Les membres du Collectif TANY vous adressent leurs meilleurs vœux pour l’année 2015.

L’année 2014 avait démarré avec une vague d’espoir : celle d’une amélioration des conditions de vie pour les Malgaches après la tenue des élections présidentielles et législatives. Un an après, il nous semble important de revenir sur les principaux faits marquants dans le secteur du Foncier et de mesurer leur impact sur les décisions à venir.

Quelles sont ces terres malgaches ‘disponibles’ ?

D’emblée, les tous premiers pas du nouveau président élu malgache ont suscité une profonde inquiétude quant à ses intentions dans le domaine du Foncier. Lors de trois déplacements en France, en Afrique du Sud et en Israël, son équipe a lancé des appels insistants aux investisseurs pour occuper les “18 millions d’ha de terres arables disponibles” à Madagascar [1].

Ces faits ont provoqué à Madagascar et dans le monde des réactions d’indignation : des terres « disponibles pour qui ? ». De plus, la superficie évoquée a soulevé de sérieux doutes. Comment a été évaluée cette superficie ? Les données d’origine satellitaire peuvent manquer de précision, d’autres méthodes peuvent surestimer l’étendue des terres « cultivables » [2]. On qualifie quelquefois de “disponibles” des terres qui sont en réalité occupées par des familles ou utilisées comme pâturages par des communautés locales.

Transparence et redevabilité

En juillet 2014, un arrêté a suspendu jusqu’au 31 décembre l’attribution de terrains du domaine privé de l’Etat, titré ou non titré, quel que soit le mode de cession, au profit des personnes privées, ainsi que toute attribution au profit de particuliers d’immeubles communaux, régionaux et provinciaux [3]. La raison invoquée : un inventaire du domaine privé de l’Etat en cours de réalisation.

Mais en octobre, des participants à un Forum dans le cadre de la semaine du Foncier à Antananarivo se demandaient si le développement de la notion de « réserves foncières » par une responsable du Ministère de l’Aménagement du territoire ne visait pas une préparation de l’opinion publique à une attribution massive de terrains à des investisseurs nationaux et étrangers. Dès la mi-décembre, la promotion des terres auprès des investisseurs a repris et des appels à manifestations d’intérêts ont été lancés [4].

Les autorités malgaches insistent souvent dans leur argumentaire sur le fait que les terres ne sont pas vendues mais louées. Sur la base de réalités constatées dans le monde et à Madagascar [5], le Collectif TANY réitère que les conséquences sur les populations de la location de terres de longue durée, ou bail emphytéotique, sont identiques à celles des ventes : la perte pendant des dizaines d’années de l’accès à la terre, des sources de revenus, des bases de la culture et des bassins de vie des paysans et citoyens malgaches impactés : une spoliation de leurs droits humains due aux accaparements de terres.

Le Collectif TANY réclame depuis plusieurs années une transparence sur l’état des lieux des terrains de l’Etat vendus aux sociétés et particuliers, nationaux ou étrangers, ainsi que sur les contrats de location de terrains de vaste surface, car diverses transactions sur les terres sont opérées à Madagascar de manière opaque [6].

ENREGISTREMENTS FOURNIS:
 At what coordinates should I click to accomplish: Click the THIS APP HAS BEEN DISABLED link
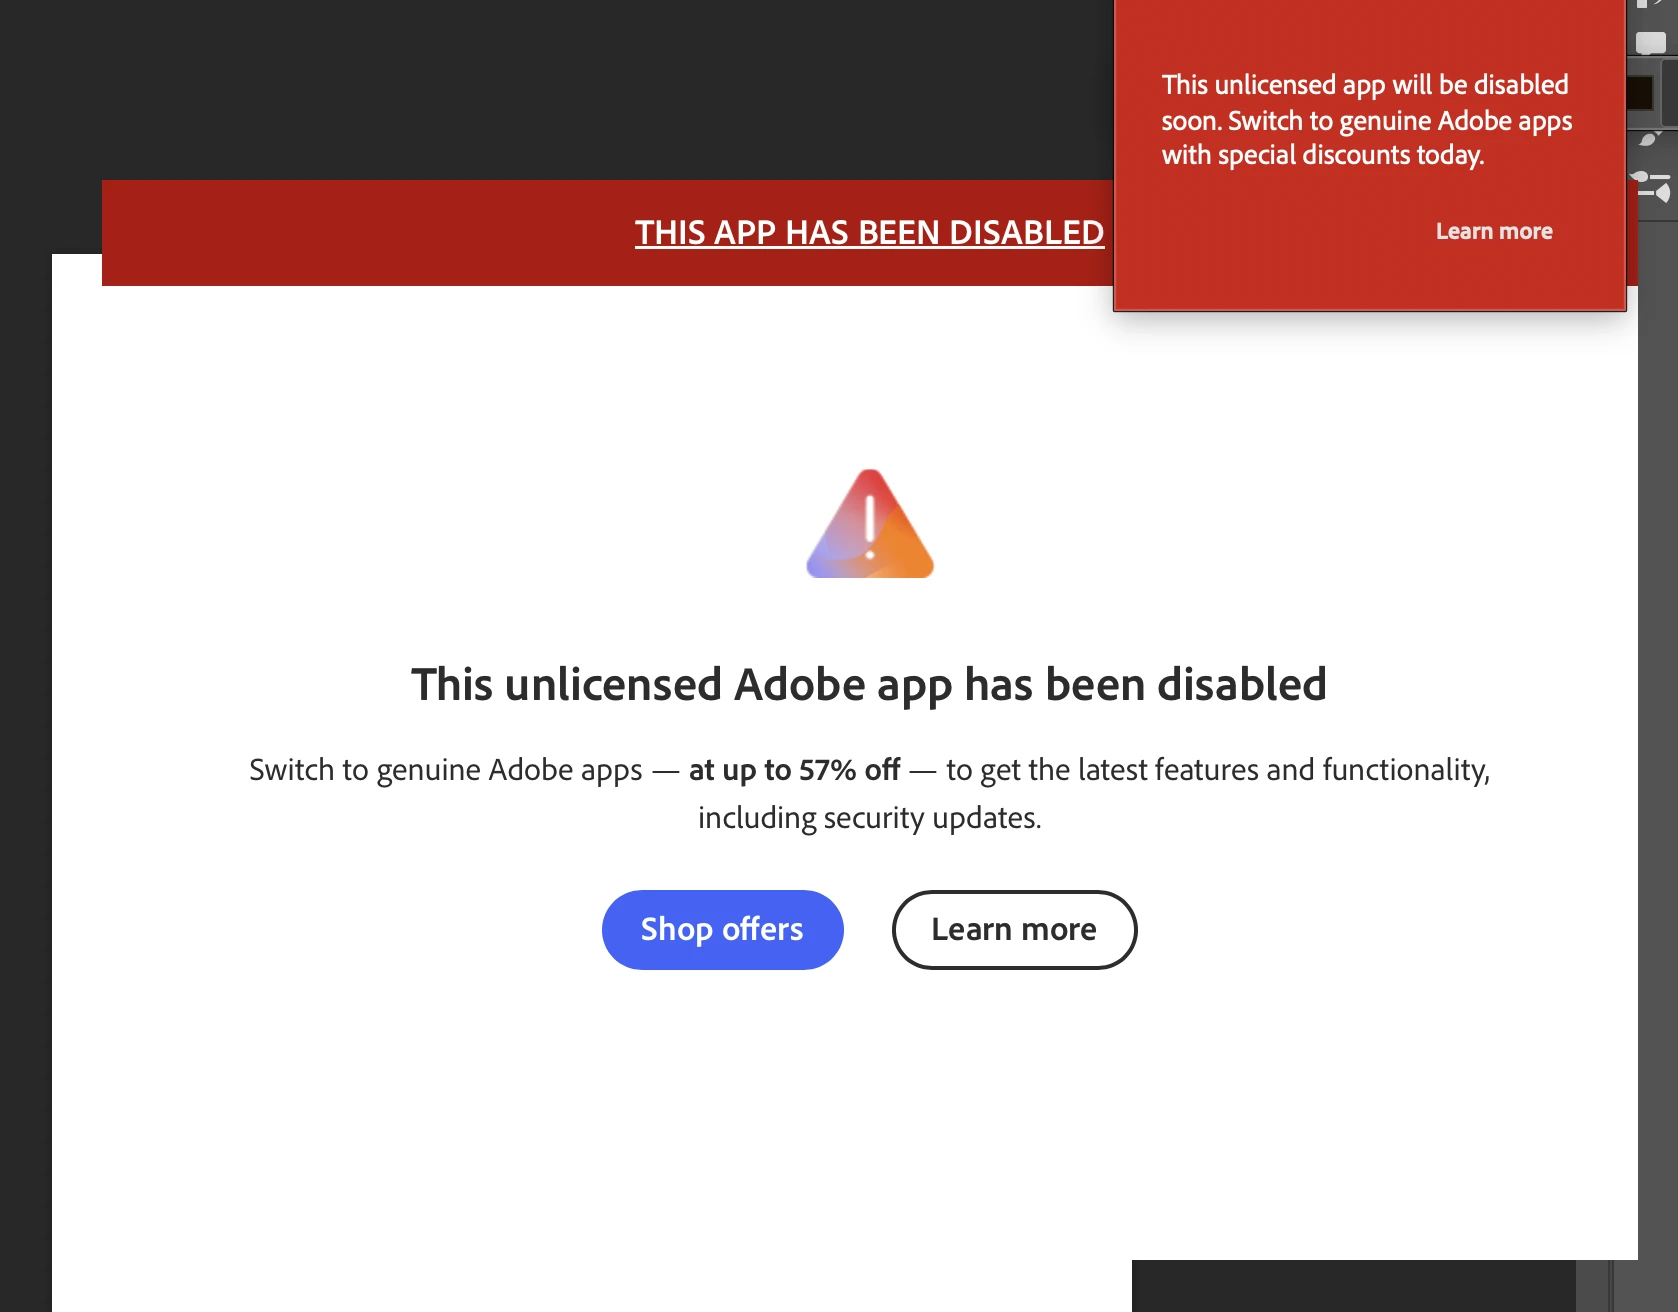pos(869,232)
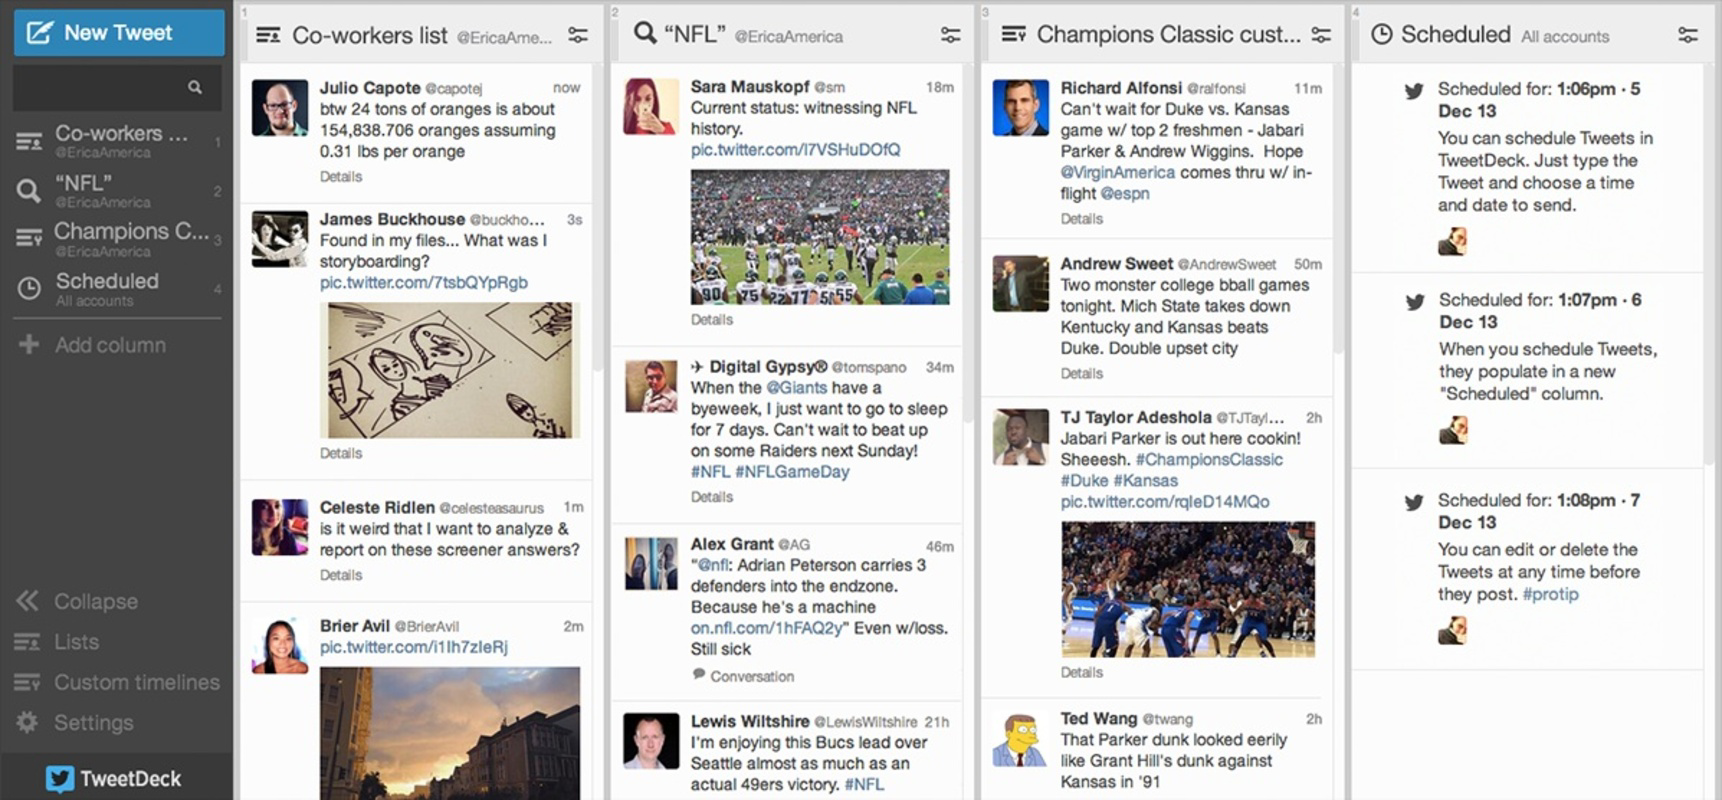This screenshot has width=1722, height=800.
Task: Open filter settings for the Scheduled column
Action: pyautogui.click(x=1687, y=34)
---
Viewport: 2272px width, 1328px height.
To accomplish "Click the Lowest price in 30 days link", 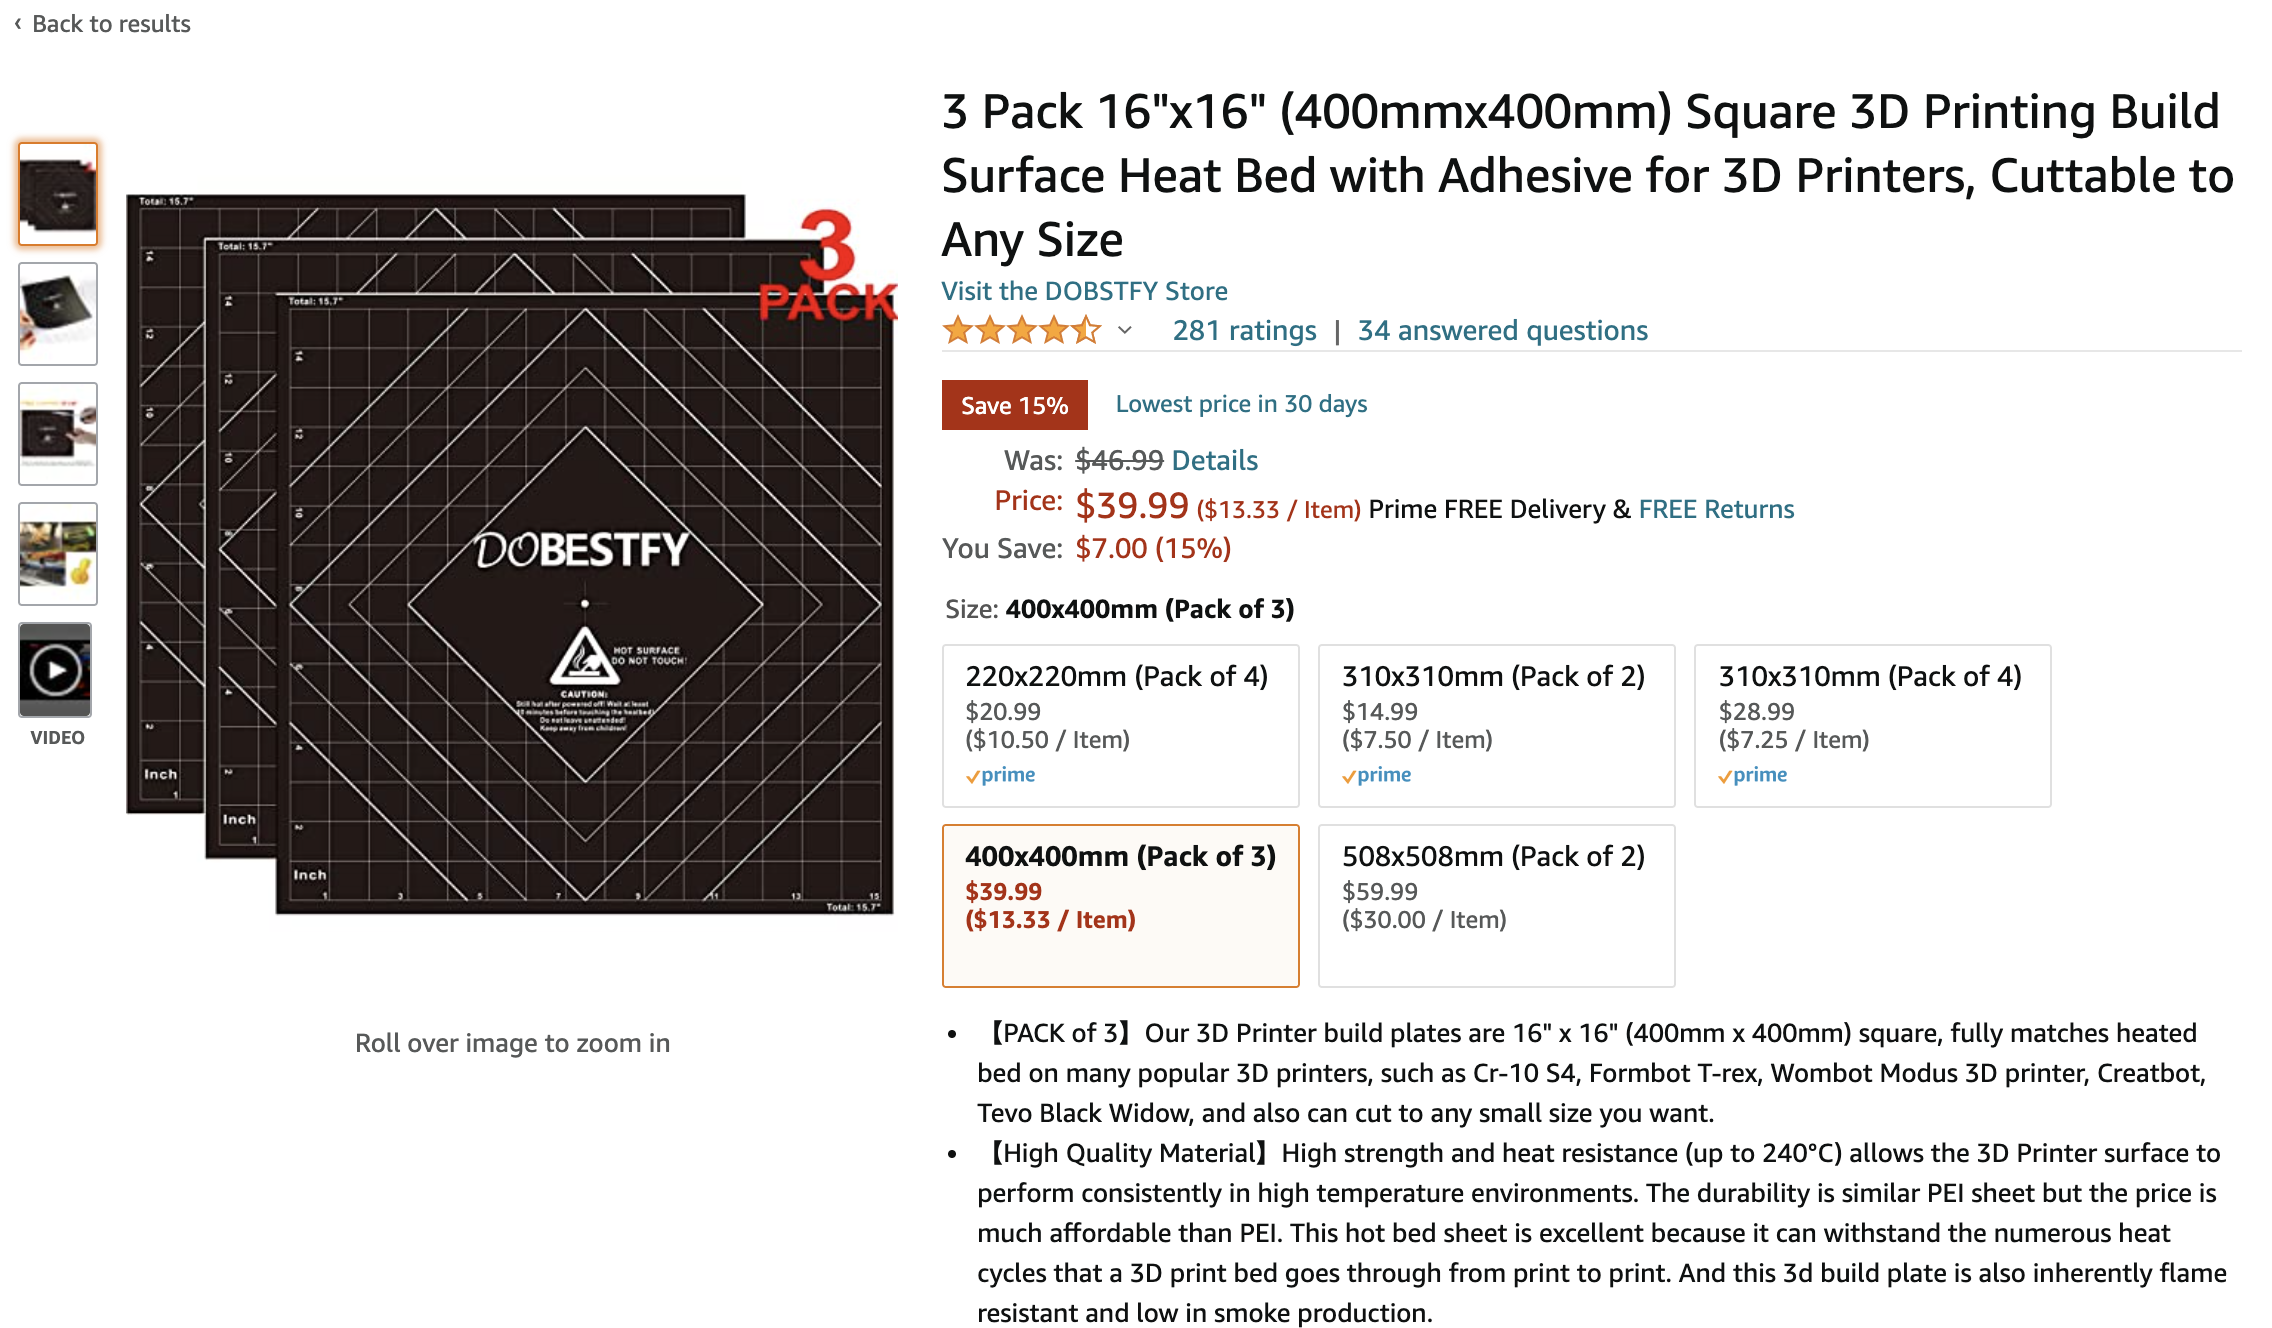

CONSIGNES À TRAITER:
**a.** Selon l'extrait sur le foncier à Madagascar, jusqu'à quelle date l'arrêté de juillet 2014 a-t-il suspendu l'attribution de terrains du domaine privé de l'Etat ?
**b.** Recopiez le passage de l'extrait sur le foncier à Madagascar qui commence aux mots « Ces faits ont » et se termine après « des communautés locales. ».
Seul l'extrait sur le foncier à Madagascar sert de référence.

RÉPONSES PAR CONSIGNE:
**a.** Jusqu'au 31 décembre.

**b.**
Ces faits ont provoqué à Madagascar et dans le monde des réactions d’indignation : des terres « disponibles pour qui ? ». De plus, la superficie évoquée a soulevé de sérieux doutes. Comment a été évaluée cette superficie ? Les données d’origine satellitaire peuvent manquer de précision, d’autres méthodes peuvent surestimer l’étendue des terres « cultivables » [2]. On qualifie quelquefois de “disponibles” des terres qui sont en réalité occupées par des familles ou utilisées comme pâturages par des communautés locales.